:: RECORDS FOR THIS TASK ::

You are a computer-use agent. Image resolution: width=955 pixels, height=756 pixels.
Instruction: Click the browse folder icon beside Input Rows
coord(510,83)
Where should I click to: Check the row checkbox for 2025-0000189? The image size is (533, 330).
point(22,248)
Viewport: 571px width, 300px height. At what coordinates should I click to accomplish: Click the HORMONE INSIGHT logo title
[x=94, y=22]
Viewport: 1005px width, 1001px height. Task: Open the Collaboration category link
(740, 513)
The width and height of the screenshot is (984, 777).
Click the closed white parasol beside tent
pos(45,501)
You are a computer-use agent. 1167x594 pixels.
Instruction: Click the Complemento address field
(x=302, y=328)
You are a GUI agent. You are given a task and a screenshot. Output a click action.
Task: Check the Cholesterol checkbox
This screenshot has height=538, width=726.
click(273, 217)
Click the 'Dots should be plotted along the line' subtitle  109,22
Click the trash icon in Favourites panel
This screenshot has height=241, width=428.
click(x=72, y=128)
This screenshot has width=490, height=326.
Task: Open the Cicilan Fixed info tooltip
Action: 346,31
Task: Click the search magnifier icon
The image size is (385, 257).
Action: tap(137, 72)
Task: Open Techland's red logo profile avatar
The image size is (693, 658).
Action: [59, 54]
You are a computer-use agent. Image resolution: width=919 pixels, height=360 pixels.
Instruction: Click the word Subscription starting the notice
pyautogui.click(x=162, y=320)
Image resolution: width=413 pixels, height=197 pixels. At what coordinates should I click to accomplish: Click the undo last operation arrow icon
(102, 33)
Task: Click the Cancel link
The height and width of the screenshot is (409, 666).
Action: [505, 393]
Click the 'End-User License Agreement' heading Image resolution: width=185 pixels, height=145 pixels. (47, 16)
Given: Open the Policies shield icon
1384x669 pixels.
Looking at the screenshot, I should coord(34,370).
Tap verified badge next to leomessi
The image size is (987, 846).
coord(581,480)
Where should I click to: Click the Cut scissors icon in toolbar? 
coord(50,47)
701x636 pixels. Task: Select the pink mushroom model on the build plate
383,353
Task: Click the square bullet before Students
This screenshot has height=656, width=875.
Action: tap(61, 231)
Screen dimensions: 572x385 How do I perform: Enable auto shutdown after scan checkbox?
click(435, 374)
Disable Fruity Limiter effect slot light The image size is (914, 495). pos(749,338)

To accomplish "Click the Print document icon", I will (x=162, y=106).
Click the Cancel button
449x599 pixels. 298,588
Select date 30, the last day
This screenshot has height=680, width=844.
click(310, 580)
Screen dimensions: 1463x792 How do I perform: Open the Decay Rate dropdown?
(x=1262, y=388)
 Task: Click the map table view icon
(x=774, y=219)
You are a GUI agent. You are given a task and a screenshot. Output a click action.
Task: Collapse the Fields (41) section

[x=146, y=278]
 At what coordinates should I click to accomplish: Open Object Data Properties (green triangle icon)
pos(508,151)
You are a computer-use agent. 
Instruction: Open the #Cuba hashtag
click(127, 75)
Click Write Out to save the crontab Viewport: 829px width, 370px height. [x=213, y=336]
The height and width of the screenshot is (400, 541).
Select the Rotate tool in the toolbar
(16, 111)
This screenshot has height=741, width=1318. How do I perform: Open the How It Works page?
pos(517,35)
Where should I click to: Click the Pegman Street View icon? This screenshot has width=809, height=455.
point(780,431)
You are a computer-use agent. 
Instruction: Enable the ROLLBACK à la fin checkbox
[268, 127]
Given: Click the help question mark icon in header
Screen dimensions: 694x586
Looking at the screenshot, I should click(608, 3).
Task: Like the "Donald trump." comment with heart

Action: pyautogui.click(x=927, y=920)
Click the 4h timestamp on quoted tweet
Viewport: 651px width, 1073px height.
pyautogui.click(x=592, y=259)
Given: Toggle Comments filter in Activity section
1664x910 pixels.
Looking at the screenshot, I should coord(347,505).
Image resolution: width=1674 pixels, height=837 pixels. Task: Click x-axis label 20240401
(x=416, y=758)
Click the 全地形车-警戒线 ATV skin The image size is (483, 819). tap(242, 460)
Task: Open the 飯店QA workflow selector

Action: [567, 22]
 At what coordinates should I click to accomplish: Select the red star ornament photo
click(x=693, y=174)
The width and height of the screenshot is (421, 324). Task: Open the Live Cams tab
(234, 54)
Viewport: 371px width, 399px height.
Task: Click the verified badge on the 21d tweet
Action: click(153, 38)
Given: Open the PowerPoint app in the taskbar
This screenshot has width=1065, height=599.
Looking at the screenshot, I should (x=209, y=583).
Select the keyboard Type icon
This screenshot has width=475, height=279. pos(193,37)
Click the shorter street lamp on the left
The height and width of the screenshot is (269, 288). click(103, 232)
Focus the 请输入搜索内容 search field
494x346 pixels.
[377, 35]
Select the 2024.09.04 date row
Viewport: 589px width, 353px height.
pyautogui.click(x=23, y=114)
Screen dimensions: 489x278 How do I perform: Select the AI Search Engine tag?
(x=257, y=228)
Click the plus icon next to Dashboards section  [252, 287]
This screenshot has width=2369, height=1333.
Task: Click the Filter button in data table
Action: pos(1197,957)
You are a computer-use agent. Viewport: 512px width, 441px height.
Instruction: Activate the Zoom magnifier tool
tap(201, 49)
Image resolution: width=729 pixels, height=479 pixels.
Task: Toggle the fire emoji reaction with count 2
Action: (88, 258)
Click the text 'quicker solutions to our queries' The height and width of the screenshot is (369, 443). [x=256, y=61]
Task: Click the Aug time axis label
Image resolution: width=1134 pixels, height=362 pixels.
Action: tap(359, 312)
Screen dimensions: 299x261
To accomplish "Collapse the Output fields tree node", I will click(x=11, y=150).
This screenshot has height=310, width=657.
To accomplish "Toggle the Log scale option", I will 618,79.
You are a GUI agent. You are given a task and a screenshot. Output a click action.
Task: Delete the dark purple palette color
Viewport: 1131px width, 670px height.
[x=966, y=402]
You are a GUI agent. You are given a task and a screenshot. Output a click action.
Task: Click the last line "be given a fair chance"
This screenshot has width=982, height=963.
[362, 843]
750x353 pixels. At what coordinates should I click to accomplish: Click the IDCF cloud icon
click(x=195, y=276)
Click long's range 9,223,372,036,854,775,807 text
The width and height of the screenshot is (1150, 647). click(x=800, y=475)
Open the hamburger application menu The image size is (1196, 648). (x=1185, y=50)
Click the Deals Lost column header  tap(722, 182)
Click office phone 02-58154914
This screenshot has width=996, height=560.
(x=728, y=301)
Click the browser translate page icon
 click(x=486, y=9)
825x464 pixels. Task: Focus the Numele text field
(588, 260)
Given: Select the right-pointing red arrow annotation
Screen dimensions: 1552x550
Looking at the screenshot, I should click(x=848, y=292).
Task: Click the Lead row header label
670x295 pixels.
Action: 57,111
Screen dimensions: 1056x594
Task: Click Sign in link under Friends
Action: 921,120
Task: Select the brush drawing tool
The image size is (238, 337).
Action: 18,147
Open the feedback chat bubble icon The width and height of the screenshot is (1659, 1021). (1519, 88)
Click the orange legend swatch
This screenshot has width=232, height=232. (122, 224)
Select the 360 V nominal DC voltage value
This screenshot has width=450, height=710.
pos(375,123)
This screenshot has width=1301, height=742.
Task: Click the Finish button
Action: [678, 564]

:::

SET TASK » Swap "Instruction:" for "Command:" throughout the data above, and reproduce every line with nothing else altered.

WRITTEN SOLUTION »
You are a computer-use agent. Image resolution: width=955 pixels, height=756 pixels.
Command: Click the browse folder icon beside Input Rows
coord(510,83)
Where should I click to: Check the row checkbox for 2025-0000189? The image size is (533, 330).
point(22,248)
Viewport: 571px width, 300px height. At what coordinates should I click to accomplish: Click the HORMONE INSIGHT logo title
[x=94, y=22]
Viewport: 1005px width, 1001px height. Task: Open the Collaboration category link
(740, 513)
The width and height of the screenshot is (984, 777).
Click the closed white parasol beside tent
pos(45,501)
You are a computer-use agent. 1167x594 pixels.
Command: Click the Complemento address field
(x=302, y=328)
You are a GUI agent. You are given a task and a screenshot. Output a click action.
Task: Check the Cholesterol checkbox
This screenshot has height=538, width=726.
click(273, 217)
Click the 'Dots should be plotted along the line' subtitle  109,22
Click the trash icon in Favourites panel
This screenshot has height=241, width=428.
click(x=72, y=128)
This screenshot has width=490, height=326.
Task: Open the Cicilan Fixed info tooltip
Action: 346,31
Task: Click the search magnifier icon
The image size is (385, 257).
Action: tap(137, 72)
Task: Open Techland's red logo profile avatar
The image size is (693, 658).
Action: [59, 54]
You are a computer-use agent. Image resolution: width=919 pixels, height=360 pixels.
Command: Click the word Subscription starting the notice
pyautogui.click(x=162, y=320)
Image resolution: width=413 pixels, height=197 pixels. At what coordinates should I click to accomplish: Click the undo last operation arrow icon
(102, 33)
Task: Click the Cancel link
The height and width of the screenshot is (409, 666).
Action: [505, 393]
Click the 'End-User License Agreement' heading Image resolution: width=185 pixels, height=145 pixels. (47, 16)
Given: Open the Policies shield icon
1384x669 pixels.
Looking at the screenshot, I should coord(34,370).
Tap verified badge next to leomessi
The image size is (987, 846).
coord(581,480)
Where should I click to: Click the Cut scissors icon in toolbar? 
coord(50,47)
701x636 pixels. Task: Select the pink mushroom model on the build plate
383,353
Task: Click the square bullet before Students
This screenshot has height=656, width=875.
Action: tap(61, 231)
Screen dimensions: 572x385 How do I perform: Enable auto shutdown after scan checkbox?
click(435, 374)
Disable Fruity Limiter effect slot light The image size is (914, 495). pos(749,338)

To accomplish "Click the Print document icon", I will (x=162, y=106).
Click the Cancel button
449x599 pixels. 298,588
Select date 30, the last day
This screenshot has height=680, width=844.
click(310, 580)
Screen dimensions: 1463x792 How do I perform: Open the Decay Rate dropdown?
(x=1262, y=388)
 Task: Click the map table view icon
(x=774, y=219)
You are a GUI agent. You are given a task and a screenshot. Output a click action.
Task: Collapse the Fields (41) section

[x=146, y=278]
 At what coordinates should I click to accomplish: Open Object Data Properties (green triangle icon)
pos(508,151)
You are a computer-use agent. 
Command: Open the #Cuba hashtag
click(127, 75)
Click Write Out to save the crontab Viewport: 829px width, 370px height. [x=213, y=336]
The height and width of the screenshot is (400, 541).
Select the Rotate tool in the toolbar
(16, 111)
This screenshot has height=741, width=1318. How do I perform: Open the How It Works page?
pos(517,35)
Where should I click to: Click the Pegman Street View icon? This screenshot has width=809, height=455.
point(780,431)
You are a computer-use agent. 
Command: Enable the ROLLBACK à la fin checkbox
[268, 127]
Given: Click the help question mark icon in header
Screen dimensions: 694x586
Looking at the screenshot, I should click(608, 3).
Task: Like the "Donald trump." comment with heart

Action: pyautogui.click(x=927, y=920)
Click the 4h timestamp on quoted tweet
Viewport: 651px width, 1073px height.
pyautogui.click(x=592, y=259)
Given: Toggle Comments filter in Activity section
1664x910 pixels.
Looking at the screenshot, I should coord(347,505).
Image resolution: width=1674 pixels, height=837 pixels. Task: Click x-axis label 20240401
(x=416, y=758)
Click the 全地形车-警戒线 ATV skin The image size is (483, 819). tap(242, 460)
Task: Open the 飯店QA workflow selector

Action: [567, 22]
 At what coordinates should I click to accomplish: Select the red star ornament photo
click(x=693, y=174)
The width and height of the screenshot is (421, 324). Task: Open the Live Cams tab
(234, 54)
Viewport: 371px width, 399px height.
Task: Click the verified badge on the 21d tweet
Action: click(153, 38)
Given: Open the PowerPoint app in the taskbar
This screenshot has width=1065, height=599.
Looking at the screenshot, I should (x=209, y=583).
Select the keyboard Type icon
This screenshot has width=475, height=279. pos(193,37)
Click the shorter street lamp on the left
The height and width of the screenshot is (269, 288). click(103, 232)
Focus the 请输入搜索内容 search field
494x346 pixels.
[377, 35]
Select the 2024.09.04 date row
Viewport: 589px width, 353px height.
pyautogui.click(x=23, y=114)
Screen dimensions: 489x278 How do I perform: Select the AI Search Engine tag?
(x=257, y=228)
Click the plus icon next to Dashboards section  [252, 287]
This screenshot has width=2369, height=1333.
Task: Click the Filter button in data table
Action: pos(1197,957)
You are a computer-use agent. Viewport: 512px width, 441px height.
Command: Activate the Zoom magnifier tool
tap(201, 49)
Image resolution: width=729 pixels, height=479 pixels.
Task: Toggle the fire emoji reaction with count 2
Action: (88, 258)
Click the text 'quicker solutions to our queries' The height and width of the screenshot is (369, 443). [x=256, y=61]
Task: Click the Aug time axis label
Image resolution: width=1134 pixels, height=362 pixels.
Action: tap(359, 312)
Screen dimensions: 299x261
To accomplish "Collapse the Output fields tree node", I will click(x=11, y=150).
This screenshot has height=310, width=657.
To accomplish "Toggle the Log scale option", I will 618,79.
You are a GUI agent. You are given a task and a screenshot. Output a click action.
Task: Delete the dark purple palette color
Viewport: 1131px width, 670px height.
[x=966, y=402]
You are a GUI agent. You are given a task and a screenshot. Output a click action.
Task: Click the last line "be given a fair chance"
This screenshot has width=982, height=963.
[362, 843]
750x353 pixels. At what coordinates should I click to accomplish: Click the IDCF cloud icon
click(x=195, y=276)
Click long's range 9,223,372,036,854,775,807 text
The width and height of the screenshot is (1150, 647). click(x=800, y=475)
Open the hamburger application menu The image size is (1196, 648). (x=1185, y=50)
Click the Deals Lost column header  tap(722, 182)
Click office phone 02-58154914
This screenshot has width=996, height=560.
(x=728, y=301)
Click the browser translate page icon
 click(x=486, y=9)
825x464 pixels. Task: Focus the Numele text field
(588, 260)
Given: Select the right-pointing red arrow annotation
Screen dimensions: 1552x550
Looking at the screenshot, I should click(x=848, y=292).
Task: Click the Lead row header label
670x295 pixels.
Action: 57,111
Screen dimensions: 1056x594
Task: Click Sign in link under Friends
Action: 921,120
Task: Select the brush drawing tool
The image size is (238, 337).
Action: 18,147
Open the feedback chat bubble icon The width and height of the screenshot is (1659, 1021). (1519, 88)
Click the orange legend swatch
This screenshot has width=232, height=232. (122, 224)
Select the 360 V nominal DC voltage value
This screenshot has width=450, height=710.
pos(375,123)
This screenshot has width=1301, height=742.
Task: Click the Finish button
Action: [678, 564]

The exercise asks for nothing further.